# Cubase - Default MIDI velocity - can it be changed?



## Jimmy Hellfire (May 31, 2018)

Dumb question perhaps. I haven't been able to find such an option in the preferences - or am I going blind?

I find velocity 100 to be a way too high value for clicking in MIDI notes in the piano roll. It blows my ears off, and I don't think it makes sense either. At least not for orchestral stuff - for many libraries, velocity 100 and higher is already well in the mf or even f range and that's probably not where you wanna be most of the time by default anyway.

There must be some hidden way to change this between all the Cubase bloatware features?


----------



## T.j. (May 31, 2018)

Jimmy Hellfire said:


> Dumb question perhaps. I haven't been able to find such an option in the preferences - or am I going blind?
> 
> I find velocity 100 to be a way too high value for clicking in MIDI notes in the piano roll. It blows my ears off, and I don't think it makes sense either. At least not for orchestral stuff - for many libraries, velocity 100 and higher is already well in the mf or even f range and that's probably not where you wanna be most of the time by default anyway.
> 
> There must be some hidden way to change this between all the Cubase bloatware features?

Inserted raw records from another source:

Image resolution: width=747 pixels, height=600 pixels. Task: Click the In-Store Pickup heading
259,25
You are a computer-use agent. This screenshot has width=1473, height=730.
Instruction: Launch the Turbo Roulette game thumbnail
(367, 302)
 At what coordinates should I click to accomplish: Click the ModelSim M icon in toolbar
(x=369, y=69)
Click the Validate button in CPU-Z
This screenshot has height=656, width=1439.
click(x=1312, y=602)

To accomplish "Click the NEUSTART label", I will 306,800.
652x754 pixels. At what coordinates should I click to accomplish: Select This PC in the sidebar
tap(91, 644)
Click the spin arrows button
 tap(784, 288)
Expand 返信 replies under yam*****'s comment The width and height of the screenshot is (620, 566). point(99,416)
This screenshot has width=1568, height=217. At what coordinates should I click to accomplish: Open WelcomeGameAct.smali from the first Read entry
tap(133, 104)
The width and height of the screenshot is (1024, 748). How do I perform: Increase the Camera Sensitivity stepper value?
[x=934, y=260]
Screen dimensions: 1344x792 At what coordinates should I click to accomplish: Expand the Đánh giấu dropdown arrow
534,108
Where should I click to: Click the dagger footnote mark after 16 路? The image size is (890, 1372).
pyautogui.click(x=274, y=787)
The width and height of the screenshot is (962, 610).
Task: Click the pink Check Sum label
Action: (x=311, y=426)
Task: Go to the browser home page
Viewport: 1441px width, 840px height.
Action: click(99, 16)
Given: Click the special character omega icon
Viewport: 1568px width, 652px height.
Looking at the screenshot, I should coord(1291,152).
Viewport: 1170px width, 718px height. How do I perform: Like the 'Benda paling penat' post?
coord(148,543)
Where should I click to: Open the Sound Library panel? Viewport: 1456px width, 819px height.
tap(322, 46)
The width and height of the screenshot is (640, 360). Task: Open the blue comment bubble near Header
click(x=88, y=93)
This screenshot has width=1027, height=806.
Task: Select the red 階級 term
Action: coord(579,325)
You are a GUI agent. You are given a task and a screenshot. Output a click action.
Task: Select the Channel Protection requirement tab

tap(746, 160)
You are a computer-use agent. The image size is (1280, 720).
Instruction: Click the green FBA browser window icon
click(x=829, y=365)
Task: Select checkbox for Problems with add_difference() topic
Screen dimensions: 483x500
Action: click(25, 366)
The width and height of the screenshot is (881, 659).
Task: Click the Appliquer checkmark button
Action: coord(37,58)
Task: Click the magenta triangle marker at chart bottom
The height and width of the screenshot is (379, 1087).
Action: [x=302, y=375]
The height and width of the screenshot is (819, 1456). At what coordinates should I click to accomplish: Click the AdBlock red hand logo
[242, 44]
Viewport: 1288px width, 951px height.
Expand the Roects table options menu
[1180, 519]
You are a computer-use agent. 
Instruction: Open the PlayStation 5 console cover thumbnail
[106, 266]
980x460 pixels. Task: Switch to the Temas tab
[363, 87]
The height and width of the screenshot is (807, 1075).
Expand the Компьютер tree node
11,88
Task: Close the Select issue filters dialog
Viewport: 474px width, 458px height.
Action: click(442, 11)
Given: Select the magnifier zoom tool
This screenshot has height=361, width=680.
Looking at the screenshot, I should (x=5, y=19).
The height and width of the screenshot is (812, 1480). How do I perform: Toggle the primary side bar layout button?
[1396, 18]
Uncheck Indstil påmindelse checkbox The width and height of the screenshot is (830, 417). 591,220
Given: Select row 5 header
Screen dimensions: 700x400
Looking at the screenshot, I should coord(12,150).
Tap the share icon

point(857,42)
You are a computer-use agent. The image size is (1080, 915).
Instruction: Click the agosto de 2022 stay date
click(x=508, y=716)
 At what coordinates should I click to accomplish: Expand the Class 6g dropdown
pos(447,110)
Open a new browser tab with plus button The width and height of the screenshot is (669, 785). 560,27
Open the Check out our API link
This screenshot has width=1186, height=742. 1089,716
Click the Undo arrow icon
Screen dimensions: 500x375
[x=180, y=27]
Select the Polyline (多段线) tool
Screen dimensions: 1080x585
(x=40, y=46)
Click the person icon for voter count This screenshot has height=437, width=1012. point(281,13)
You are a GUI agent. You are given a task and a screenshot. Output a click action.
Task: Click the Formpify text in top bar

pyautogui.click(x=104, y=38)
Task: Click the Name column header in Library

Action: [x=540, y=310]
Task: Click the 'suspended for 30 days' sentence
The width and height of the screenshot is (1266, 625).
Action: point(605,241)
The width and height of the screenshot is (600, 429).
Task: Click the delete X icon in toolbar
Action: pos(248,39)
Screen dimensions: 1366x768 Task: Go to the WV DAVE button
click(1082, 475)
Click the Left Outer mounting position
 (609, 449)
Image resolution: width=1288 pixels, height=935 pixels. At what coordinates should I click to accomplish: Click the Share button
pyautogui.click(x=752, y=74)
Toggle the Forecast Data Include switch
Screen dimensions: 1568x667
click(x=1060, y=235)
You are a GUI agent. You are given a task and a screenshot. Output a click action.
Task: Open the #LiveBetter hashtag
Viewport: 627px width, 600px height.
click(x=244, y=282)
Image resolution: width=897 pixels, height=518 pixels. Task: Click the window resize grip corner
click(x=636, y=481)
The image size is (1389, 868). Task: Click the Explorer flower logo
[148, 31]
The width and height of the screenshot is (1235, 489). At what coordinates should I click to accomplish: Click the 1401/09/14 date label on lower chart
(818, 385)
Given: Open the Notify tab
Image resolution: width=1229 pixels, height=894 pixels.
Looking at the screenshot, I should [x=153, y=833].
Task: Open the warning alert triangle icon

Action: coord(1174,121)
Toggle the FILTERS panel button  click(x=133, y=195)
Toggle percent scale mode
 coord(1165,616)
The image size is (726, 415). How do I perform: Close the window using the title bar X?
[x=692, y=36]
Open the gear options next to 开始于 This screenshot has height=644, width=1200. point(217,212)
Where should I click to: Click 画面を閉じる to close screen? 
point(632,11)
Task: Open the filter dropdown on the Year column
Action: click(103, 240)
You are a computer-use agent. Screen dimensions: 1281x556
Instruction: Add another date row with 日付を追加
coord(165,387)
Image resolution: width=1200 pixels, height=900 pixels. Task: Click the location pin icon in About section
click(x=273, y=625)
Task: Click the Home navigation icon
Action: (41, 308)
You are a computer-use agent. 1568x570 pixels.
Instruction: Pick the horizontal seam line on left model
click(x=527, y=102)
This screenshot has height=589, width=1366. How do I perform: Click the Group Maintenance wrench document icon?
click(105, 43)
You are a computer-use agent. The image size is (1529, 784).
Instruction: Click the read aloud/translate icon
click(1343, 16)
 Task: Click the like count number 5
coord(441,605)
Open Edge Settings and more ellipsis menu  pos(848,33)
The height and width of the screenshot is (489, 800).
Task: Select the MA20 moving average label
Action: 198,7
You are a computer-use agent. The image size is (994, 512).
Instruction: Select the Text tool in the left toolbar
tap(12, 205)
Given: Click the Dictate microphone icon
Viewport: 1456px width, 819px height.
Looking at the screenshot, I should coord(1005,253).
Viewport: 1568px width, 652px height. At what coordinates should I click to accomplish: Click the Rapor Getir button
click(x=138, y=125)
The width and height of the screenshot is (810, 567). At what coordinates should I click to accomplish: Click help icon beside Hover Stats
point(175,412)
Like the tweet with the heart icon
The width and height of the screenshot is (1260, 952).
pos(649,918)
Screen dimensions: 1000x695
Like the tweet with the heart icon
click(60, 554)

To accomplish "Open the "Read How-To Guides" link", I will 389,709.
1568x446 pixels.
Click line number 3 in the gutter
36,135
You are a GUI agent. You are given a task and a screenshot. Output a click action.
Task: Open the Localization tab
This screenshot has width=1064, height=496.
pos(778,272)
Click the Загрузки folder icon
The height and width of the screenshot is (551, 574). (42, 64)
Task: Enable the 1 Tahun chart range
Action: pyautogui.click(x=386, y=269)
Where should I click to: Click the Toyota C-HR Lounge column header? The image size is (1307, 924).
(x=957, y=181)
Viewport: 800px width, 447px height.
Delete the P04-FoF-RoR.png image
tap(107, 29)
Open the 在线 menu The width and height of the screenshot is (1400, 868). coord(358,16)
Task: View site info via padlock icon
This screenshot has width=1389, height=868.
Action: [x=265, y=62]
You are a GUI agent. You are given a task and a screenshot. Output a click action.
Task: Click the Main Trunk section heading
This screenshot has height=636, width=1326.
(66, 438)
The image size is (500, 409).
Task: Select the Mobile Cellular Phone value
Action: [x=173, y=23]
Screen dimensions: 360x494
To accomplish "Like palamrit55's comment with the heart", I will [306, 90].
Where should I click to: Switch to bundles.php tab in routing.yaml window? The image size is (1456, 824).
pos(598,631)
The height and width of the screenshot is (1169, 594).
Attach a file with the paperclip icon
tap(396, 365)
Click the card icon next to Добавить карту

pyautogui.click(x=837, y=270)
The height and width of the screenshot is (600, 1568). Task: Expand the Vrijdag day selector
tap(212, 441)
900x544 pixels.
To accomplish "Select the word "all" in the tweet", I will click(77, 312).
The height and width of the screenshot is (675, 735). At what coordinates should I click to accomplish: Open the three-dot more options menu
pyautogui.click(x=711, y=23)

'Insert Velocity' in the midi editor. 
Right click if you don't see it


----------



## Jimmy Hellfire (May 31, 2018)

T.j. said:


> 'Insert Velocity' in the midi editor.
> Right click if you don't see it



I owe you a drink. I hid that option as I was trying to un-clutter that whole upper lane. Thanks a million!


----------



## seanylord (May 21, 2020)

INSERT VELOCITY DOES NOTHING


----------



## greggybud (May 22, 2020)

seanylord said:


> INSERT VELOCITY DOES NOTHING


Interesting. It certainly does here. And I have several KC's for pre-defined velocities that work as well. Everything working as intended.


----------